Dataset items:
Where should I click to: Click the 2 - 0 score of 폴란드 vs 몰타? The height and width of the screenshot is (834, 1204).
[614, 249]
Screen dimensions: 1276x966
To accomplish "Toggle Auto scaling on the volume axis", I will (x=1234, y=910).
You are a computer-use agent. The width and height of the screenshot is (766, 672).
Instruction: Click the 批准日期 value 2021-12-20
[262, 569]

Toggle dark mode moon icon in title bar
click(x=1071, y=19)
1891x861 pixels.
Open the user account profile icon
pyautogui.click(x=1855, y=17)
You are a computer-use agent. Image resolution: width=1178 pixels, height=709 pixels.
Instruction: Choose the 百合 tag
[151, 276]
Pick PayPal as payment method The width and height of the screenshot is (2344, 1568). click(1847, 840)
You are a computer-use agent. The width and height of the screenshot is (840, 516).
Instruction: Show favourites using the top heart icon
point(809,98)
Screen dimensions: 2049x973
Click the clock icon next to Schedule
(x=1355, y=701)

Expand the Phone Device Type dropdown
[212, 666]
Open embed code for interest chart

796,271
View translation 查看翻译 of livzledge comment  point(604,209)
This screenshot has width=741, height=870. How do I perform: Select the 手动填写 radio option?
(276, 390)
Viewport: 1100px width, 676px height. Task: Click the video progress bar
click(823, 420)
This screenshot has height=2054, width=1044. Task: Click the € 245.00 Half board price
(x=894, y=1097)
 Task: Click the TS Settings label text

Assignment — Please return the full set of records exactly as given above.

Task response —
Where should I click to: Click the 2 - 0 score of 폴란드 vs 몰타? The height and width of the screenshot is (834, 1204).
[614, 249]
Screen dimensions: 1276x966
To accomplish "Toggle Auto scaling on the volume axis", I will (x=1234, y=910).
You are a computer-use agent. The width and height of the screenshot is (766, 672).
Instruction: Click the 批准日期 value 2021-12-20
[262, 569]

Toggle dark mode moon icon in title bar
click(x=1071, y=19)
1891x861 pixels.
Open the user account profile icon
pyautogui.click(x=1855, y=17)
You are a computer-use agent. Image resolution: width=1178 pixels, height=709 pixels.
Instruction: Choose the 百合 tag
[151, 276]
Pick PayPal as payment method The width and height of the screenshot is (2344, 1568). click(1847, 840)
You are a computer-use agent. The width and height of the screenshot is (840, 516).
Instruction: Show favourites using the top heart icon
point(809,98)
Screen dimensions: 2049x973
Click the clock icon next to Schedule
(x=1355, y=701)

Expand the Phone Device Type dropdown
[212, 666]
Open embed code for interest chart

796,271
View translation 查看翻译 of livzledge comment  point(604,209)
This screenshot has width=741, height=870. How do I perform: Select the 手动填写 radio option?
(276, 390)
Viewport: 1100px width, 676px height. Task: Click the video progress bar
click(823, 420)
This screenshot has height=2054, width=1044. Task: Click the € 245.00 Half board price
(x=894, y=1097)
 Task: Click the TS Settings label text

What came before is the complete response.